(Statistics, Statistical Mechanics):
A microstate is another of those convenient fictions physicists use to give their work some degree of mathematical rigor. In statistical mechanics a microstate is a particular configuration of the particles in a system. One of the postulates of quantum mechanics is that everything we can know about a system is summed up in the system's wavefunction, so microstates in quantum mechanics are just individual wavefunctions. In classical mechanics, a microstate is just a listing of the position and velocity of every point-like particle within the system. [SM 3]
So, depending on your tolerance for super-empirical notions, microstates aren't "real" things. I mean, sure, every system has to be in a particular microstate at a particular time, but no one is going to actually observe that. For most systems, there's the practical problem of being unable to store the data — even a mole's worth of material would require much more than 10^23 bits of data — i.e., not happening in this universe, buddy.
So why talk about microstates at all?

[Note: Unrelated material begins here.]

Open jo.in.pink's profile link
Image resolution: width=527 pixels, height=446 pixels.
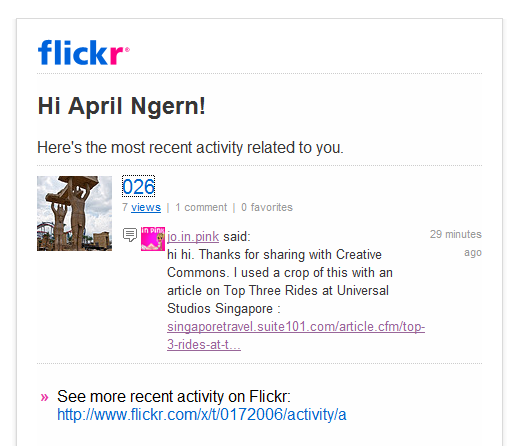(193, 237)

Because the things that we can observe — pressure, temperature, and so on — are macrostates linked in a one-to-many coorespondence with several microstates. And if we assume that all microstates within a closed system are equally likely (a rather contentious issue called the ergodic hypothesis) we can begin to make statistical claims about which macrostates are more likely than others. Thanks to the Central Limit Theorem and the rather large number of molecules (6x10^23 per mole) in the typical thermodynamic system, these statistical claims tend to have low variance.
In other words, if you can't see them, invent them.
[SM] Franz Schwabl, Statistical Mechanics 2nd ed., Springer-Verlag 2002.